Ella no siguió aguijoneando. Los dos sabían que Patrin estaba muerto. Discutir sobre aquello hubiera sido agotador.

Este Mentat va cada vez más profundo,
se dijo a sí misma Lucilla.

Teg era el hijo de una Reverenda Madre, y esa madre lo había adiestrado más allá de los límites permitidos antes de que la Hermandad lo tomara en sus manipuladoras manos. El ghola no era el único con recursos desconocidos.

Su camino empezó a trazar eses, ascendiendo por lo ladera de una empinada colina cubierta por un espeso bosque. La luz de las estrellas no atravesaba las hojas de los árboles. Tan sólo la maravillosa memoria del Mentat los mantenía en el sendero.

Lucilla captaba el mantillo bajo sus pies. Escuchaba los movimientos de Teg, leyéndolos para guiar sus propios pasos.

Cuán silencioso está Duncan,
pensó.
Cuán cerrado sobre sí mismo
. Obedecía órdenes. Seguía a Teg allá donde éste le conducía. Captaba la cualidad de la obediencia de Duncan. Seguía su propio consejo. Duncan obedecía porque le convenía hacerlo… por ahora la rebelión de Schwangyu había plantado algo salvajemente independiente en el ghola. ¿Y esas cosas que los tleilaxu habían plantado en él por iniciativa propia?

Teg se detuvo en un lugar plano bajo los altos árboles para recuperar el aliento. Lucilla lo podía oír respirar pesadamente. Aquello le recordó una vez más que el Mentat era un hombre muy viejo, demasiado viejo para aquellos esfuerzos. Habló suavemente:

—¿Os encontráis bien, Miles?

—Os lo diré cuando no sea así.

—¿Cuánto falta todavía? —preguntó Duncan.

—Ya queda muy poco.

Reanudó su marcha a través de la noche.

—Debemos apresurarnos —dijo—. Ese promontorio rocoso de ahí es la última referencia.

Ahora que había aceptado el hecho de la muerte de Patrin, los pensamientos de Teg giraban como la aguja de una brújula a Schwangyu y a lo que la mujer debía estar experimentando. Schwangyu debía sentir su mundo desmoronarse a su alrededor. ¡Los fugitivos llevaban cuatro noches perdidos! ¡La gente que podía eludir de esta forma a una Reverenda Madre podía hacer cualquier cosa!

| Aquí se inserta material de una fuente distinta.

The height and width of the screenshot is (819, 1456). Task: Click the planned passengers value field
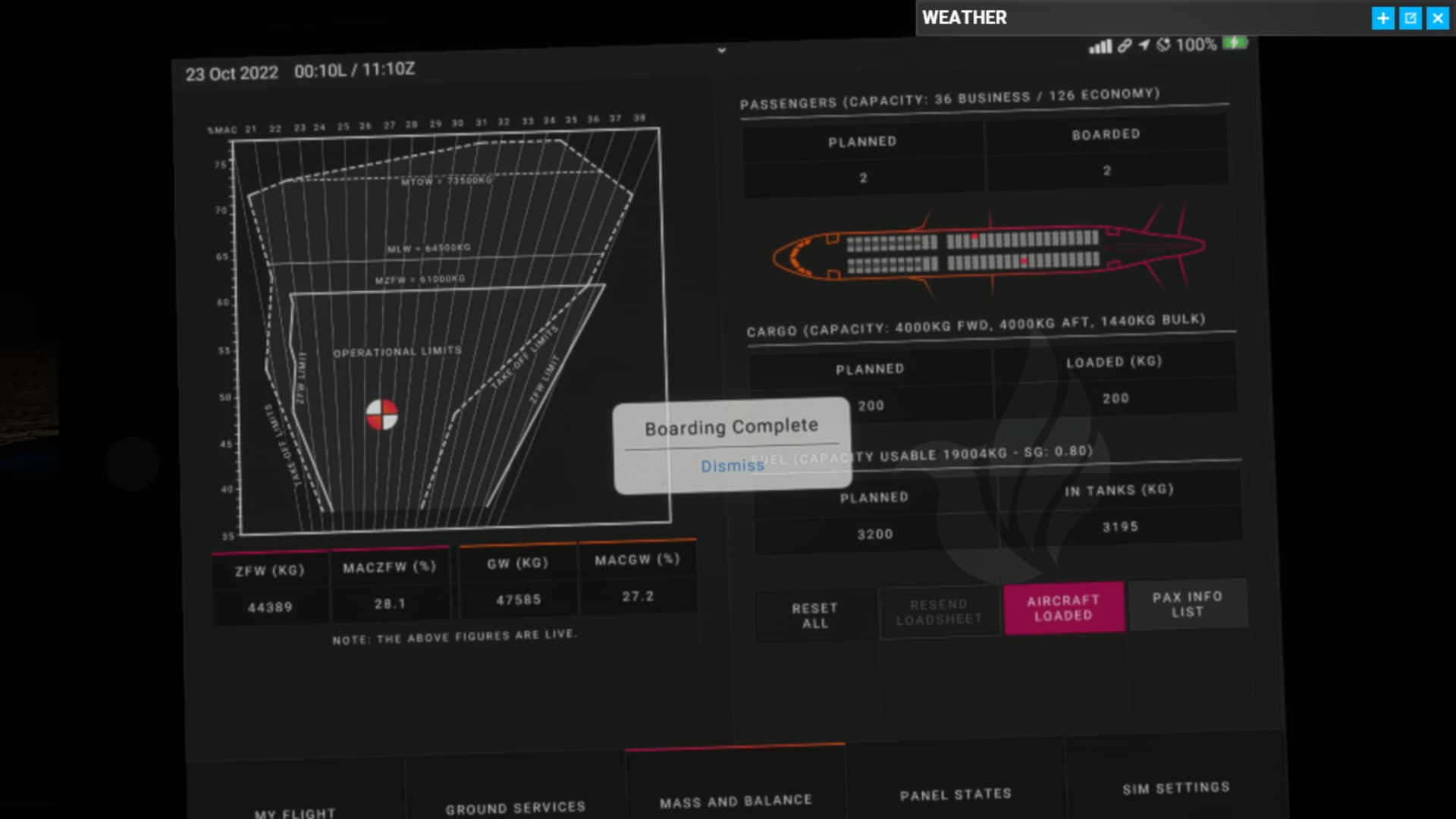[863, 178]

Por supuesto, los fugitivos probablemente habían abandonado el planeta a aquellas alturas. Una no–nave. Pero ¿y si…?

Los pensamientos de Schwangyu debían estar llenos de «y si».

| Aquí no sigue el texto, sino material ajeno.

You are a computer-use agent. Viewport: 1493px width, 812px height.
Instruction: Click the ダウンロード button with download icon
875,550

Patrin había sido el frágil nexo de unión, pero Patrin había sido bien adiestrado en la extirpación de frágiles nexos, adiestrado por un maestro… Miles Teg.

Teg barrió la humedad que afluía a sus ojos con una rápida sacudida de su cabeza. La necesidad inmediata requería ese núcleo de honestidad interna que él no podía evitar. Teg nunca había sido un buen mentiroso, ni siquiera para sí mismo. Muy al principio de su adiestramiento, se había dado cuenta de que su madre y las demás personas implicadas en su educación lo habían condicionado a un profundo sentido de honestidad personal.

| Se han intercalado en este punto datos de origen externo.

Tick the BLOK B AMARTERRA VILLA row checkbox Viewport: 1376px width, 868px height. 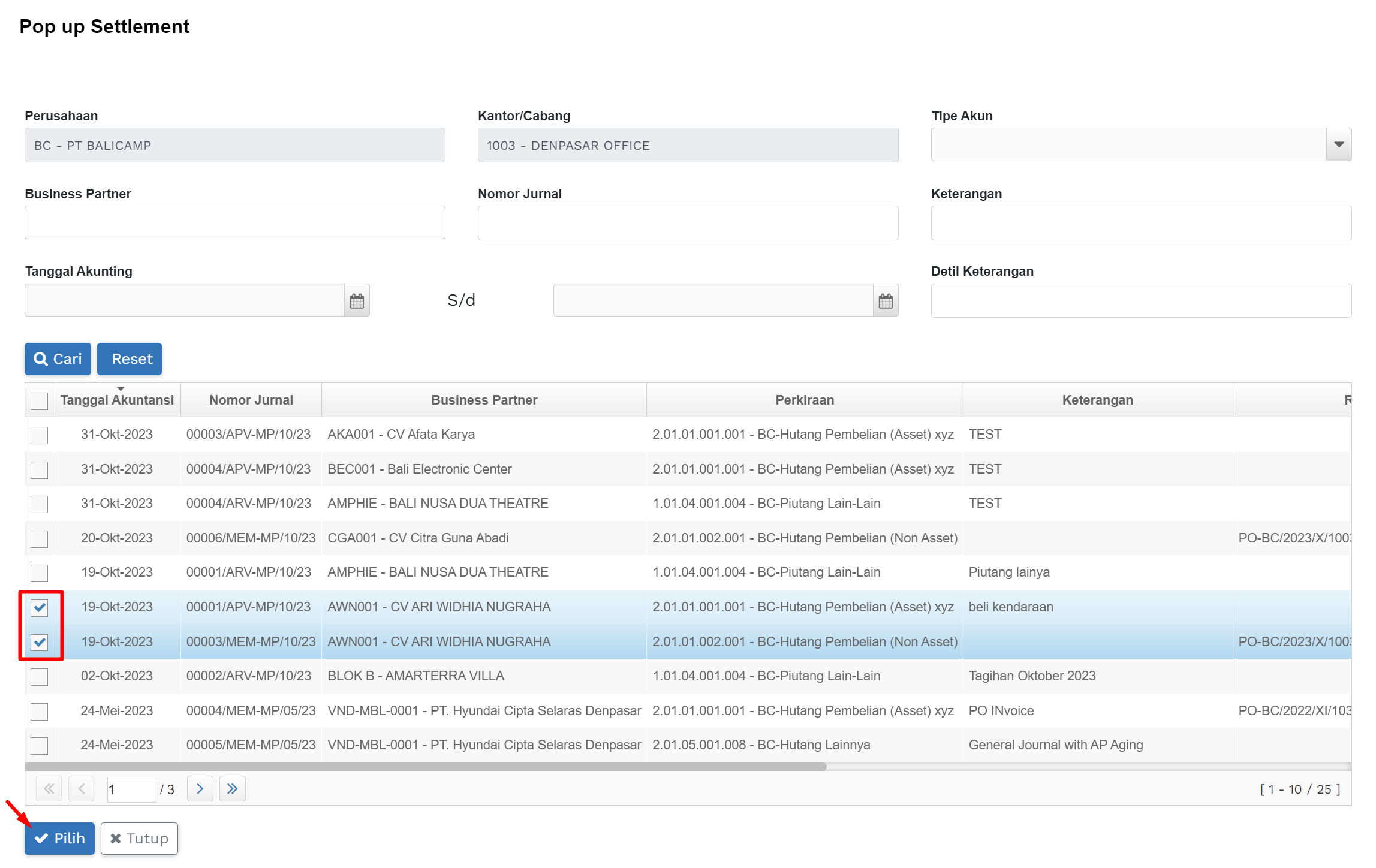39,677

Adherencia a un código de honor.

El código en sí, cuando reconoció su forma en él, atrajo la fascinada atención de Teg. Empezó con el reconocimiento de que los seres humanos habían sido creados iguales, que poseían distintas habilidades heredadas y experimentaban acontecimientos distintos en sus vidas, Aquello producía gente con diferentes logros y diferente valor.

Para obedecer a su código, Teg se dio cuenta muy pronto de que tenía que situarse cuidadosamente a sí mismo en el flujo de jerarquías observables, aceptando que podía llegar un momento en el cual dejara de evolucionar.

El condicionamiento del código se fue haciendo más profundo. Nunca pudo descubrir sus últimas raíces. Obviamente estaba unido a algo intrínseco a su humanidad. Dictaba con enorme energía los límites de comportamiento permitidos tanto a aquellos que estaban por encima de él como a aquellos que estaban por debajo en la jerarquía piramidal.

La clave de lo que se recibía a cambio: lealtad.

Lealtad yendo tanto hacia arriba como hacia abajo, surgiendo allá donde era útil y necesaria. Tales lealtades, sabía Teg, estaban firmemente encerradas dentro de él. No tenía la menor duda de que Taraza lo apoyaría en todo excepto si la situación exigía que él fuera sacrificado para la supervivencia de la Hermandad. Y eso era correcto en sí mismo. Así era como funcionaban en último término las lealtades de todos ellos.

Soy el Bashar de Taraza. Eso es lo que dice el código.